Amazon's Kindle getting clogged with spammy books

Online book seller Amazon is finding its online ebook store is getting clogged with spam and bogus titles.

While on the one hand, thousands of digital books, called ebooks, are being published through Amazon’s self-publishing system monthly each month a huge chunk of these are bogus or spam.

The books are built using something known as Private Label Rights, or PLR content, which is information that can be bought very cheaply online then reformatted into a digital book.

It is possible to buy a DVD box set called Autopilot Kindle Cash that claims to teach people how to publish 10 to 20 new Kindle books a day without typing a word.

Some of these books are just copied from other writers as was the case of Shayne Parkinson, a New Zealander who writes historical novels. The book Sentence of Marriage was on sale on Amazon under another author’s name.

But while Amazon has enabled the publishing of books which should not have seen the light of day, the spam thing is threatening to kill the whole ebook trade before it takes off.

The problem for Amazon is that if it does quality control, will it allow some of the more dodgy novels and poetry collections which are out there.

Amazon spokeswoman Sarah Gelman told Reuters that Amazon had processes to detect and remove undifferentiated versions of books with the goal of eliminating such content from its store.

Paul Wolfe, an Internet marketing specialist, said that the spammers have started to copy ebooks that are selling well and republishing them with new titles and covers to appeal to a slightly different audience.

Smashwords, an ebook publisher and distributor said it is easy to spot spammers. They use poorly designed covers, lack an author’s name on the cover and have bad formatting.

One of the advantages that spammers have in using Amazon is that the outfit pays its authors monthly. This means that if it takes several months before a dodgy book is pulled, the spammer is still quids in.

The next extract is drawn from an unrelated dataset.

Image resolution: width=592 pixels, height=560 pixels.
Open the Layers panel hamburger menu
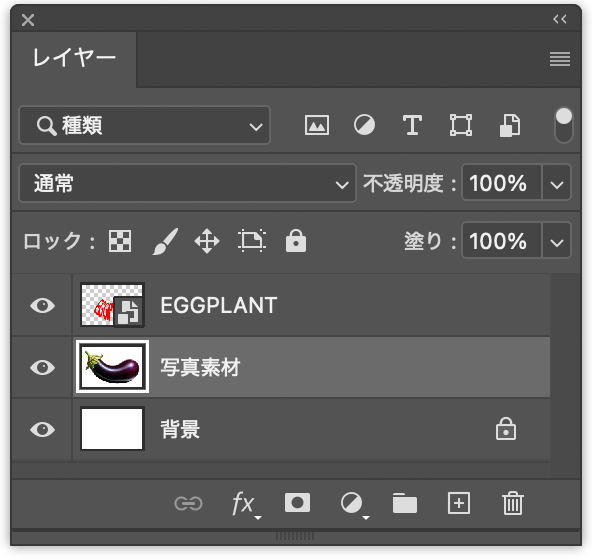560,59
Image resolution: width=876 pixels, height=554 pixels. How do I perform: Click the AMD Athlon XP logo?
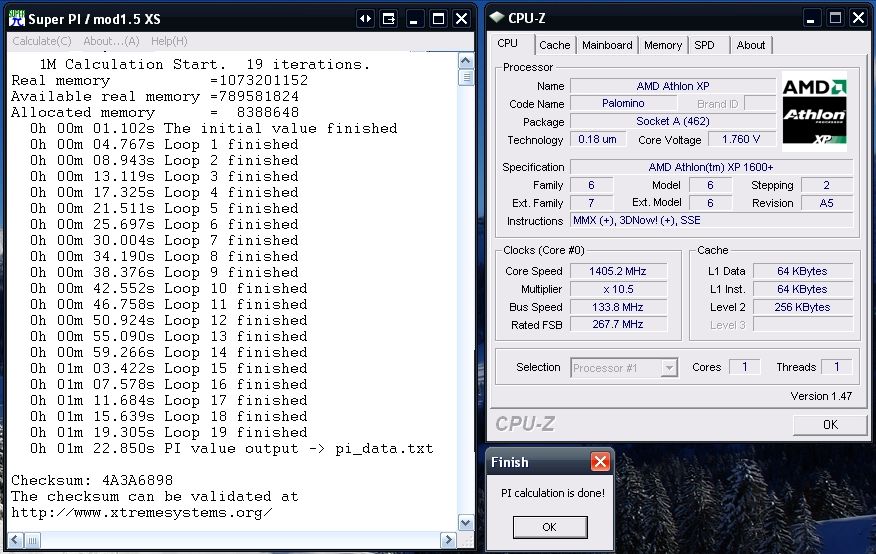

Analyst outfit Forrester told Reuters that Amazon will have to craft a social network answer to the problem. If the company can let readers see book recommendations from people they know, or people whose reviews they liked in the past, that would help them track down the content they want and avoid misleading recommendations.

Another suggestion is to have Amazon charge for uploads to the Kindle publishing system which would kill off any financial incentive for the spammers.